Bonavista to get new community wellness centre

The $2.2-million centre, which will combine healthcare providers with wellness services, is set to open next summer.

Former school being renovated for $2.2-million centre to deliver primary health care and wellness services

Bonavista will have a new community wellness centre next summer. (Kate Lahey)

A new $2.2-million community wellness centre in Bonavista will be "a jewel at the end of the peninsula," said Health Minister John Haggie.

The centre will the town's main access point for primary health care services, focusing on chronic disease management, public health, home and community supports, and mental health and addictions.

The building will include various healthcare service providers along with facilities like a gymnasium and a fitness room, in a way that is meant to break down the barriers between health care and wellness, Haggie said.

"It will open up all sorts of new possibilities," he said.

"For example, simply having drop-in counselling in an area where there's a gymnasium and some recreational activities takes the stigma away from mental health in a way that in and of itself will be beneficial."

Hopes to attract new graduates

The centre will be a partnership between the Town of Bonavista, Tip-A-Vista Wellness, the Bonavista Primary Health Care Community Advisory Committee, the Discovery Health Foundation and Eastern Health, which will operate the facility.

The province will contribute $500,000 to construction, with annual operating costs expected to be about $130,000.

It's a homegrown solution to health care that was triggered by the loss of healthcare providers but that the health minister believes will help bring new professionals to the area.

"They have worked really hard. There's a huge energy in the community here," Haggie said of Bonavista Mayor John Norman and the mayors of surrounding communities, who worked together to secure the health and wellness centre.

"These kind of things become magnets for new graduates and new trainees."

There's a huge energy in the community here.- John Haggie

Housing several different health and wellness services in one building also helps reduce the stigma associated with accessing those services, Haggie said.

"Each of the entities where you've seen these, these joint partnerships have adopted their own kind of flavour in terms of reducing stigma around mental health," he said.

"In Lab West, the steelworkers have a drop-in [mental health] clinic in their union hall. In Marystown, it's just simply part of the regular clinic. You could be going there for a blood pressure check. It blends physical and mental health, but also in this particular instance it puts wellness into the mix as well."

Community engagement key

The model is similar to ones used in other Newfoundland and Labrador communities, including Botwood, Grand Bank, Gander, Happy Valley-Goose Bay and Corner Brook. The successes in other areas, such as Burin and in Labrador, shows the importance of community involvement in health and wellness, Haggie said.
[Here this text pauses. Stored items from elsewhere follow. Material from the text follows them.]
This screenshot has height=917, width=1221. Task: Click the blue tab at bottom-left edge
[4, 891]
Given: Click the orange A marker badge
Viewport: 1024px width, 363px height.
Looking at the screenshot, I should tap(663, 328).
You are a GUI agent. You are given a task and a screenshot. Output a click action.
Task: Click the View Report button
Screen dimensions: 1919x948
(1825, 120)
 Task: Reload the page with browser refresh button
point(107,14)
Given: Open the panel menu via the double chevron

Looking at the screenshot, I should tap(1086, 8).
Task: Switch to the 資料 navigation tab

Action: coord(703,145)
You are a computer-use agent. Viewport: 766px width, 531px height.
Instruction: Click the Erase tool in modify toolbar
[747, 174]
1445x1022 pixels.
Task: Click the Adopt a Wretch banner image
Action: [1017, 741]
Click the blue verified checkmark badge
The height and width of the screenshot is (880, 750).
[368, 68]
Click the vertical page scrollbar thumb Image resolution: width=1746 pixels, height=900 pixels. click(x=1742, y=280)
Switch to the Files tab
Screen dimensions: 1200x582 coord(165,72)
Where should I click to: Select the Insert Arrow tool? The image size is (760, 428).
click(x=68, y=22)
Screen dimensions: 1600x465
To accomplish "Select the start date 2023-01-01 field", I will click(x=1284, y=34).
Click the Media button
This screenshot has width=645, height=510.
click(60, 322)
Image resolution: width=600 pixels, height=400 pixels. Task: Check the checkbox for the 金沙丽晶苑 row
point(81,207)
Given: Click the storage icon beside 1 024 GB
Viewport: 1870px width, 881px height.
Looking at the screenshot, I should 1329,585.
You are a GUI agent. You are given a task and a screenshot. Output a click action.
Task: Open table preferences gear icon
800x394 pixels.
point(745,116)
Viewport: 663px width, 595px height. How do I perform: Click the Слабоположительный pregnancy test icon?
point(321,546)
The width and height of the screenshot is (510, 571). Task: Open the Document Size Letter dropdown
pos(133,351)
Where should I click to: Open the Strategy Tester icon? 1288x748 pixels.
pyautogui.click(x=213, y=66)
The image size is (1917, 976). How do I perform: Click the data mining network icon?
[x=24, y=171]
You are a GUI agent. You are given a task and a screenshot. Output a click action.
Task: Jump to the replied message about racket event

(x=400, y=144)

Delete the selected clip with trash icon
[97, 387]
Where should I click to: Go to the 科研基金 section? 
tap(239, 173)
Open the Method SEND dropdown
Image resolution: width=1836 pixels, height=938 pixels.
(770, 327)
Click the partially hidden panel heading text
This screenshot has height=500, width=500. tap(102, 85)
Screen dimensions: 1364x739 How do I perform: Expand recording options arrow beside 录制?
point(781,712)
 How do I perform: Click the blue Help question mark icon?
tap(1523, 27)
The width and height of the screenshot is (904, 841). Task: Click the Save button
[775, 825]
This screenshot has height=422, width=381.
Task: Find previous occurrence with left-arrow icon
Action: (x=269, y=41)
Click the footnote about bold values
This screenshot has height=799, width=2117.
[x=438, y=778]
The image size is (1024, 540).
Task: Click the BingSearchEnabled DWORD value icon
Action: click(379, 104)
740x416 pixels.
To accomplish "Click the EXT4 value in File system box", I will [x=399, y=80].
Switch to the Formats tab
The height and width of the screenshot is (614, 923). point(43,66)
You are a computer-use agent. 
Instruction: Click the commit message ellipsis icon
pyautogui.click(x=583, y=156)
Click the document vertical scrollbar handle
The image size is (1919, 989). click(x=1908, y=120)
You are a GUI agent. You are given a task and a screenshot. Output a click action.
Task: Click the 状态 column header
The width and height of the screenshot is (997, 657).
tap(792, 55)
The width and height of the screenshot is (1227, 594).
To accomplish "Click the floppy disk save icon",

"It's all been down to community engagement; taking ownership of their own wellness and not just looking to health care to fix problems," he said.

Renovations on the former Cabot Collegiate school, which will be the site of the centre, have already begun, and completion is expected for summer of 2019. 

The centre will become home to the town's primary health-care team, which is made up of doctors, nurses, a diabetes educator, dietitian, pharmacist, physiotherapist, occupational therapist, and social workers.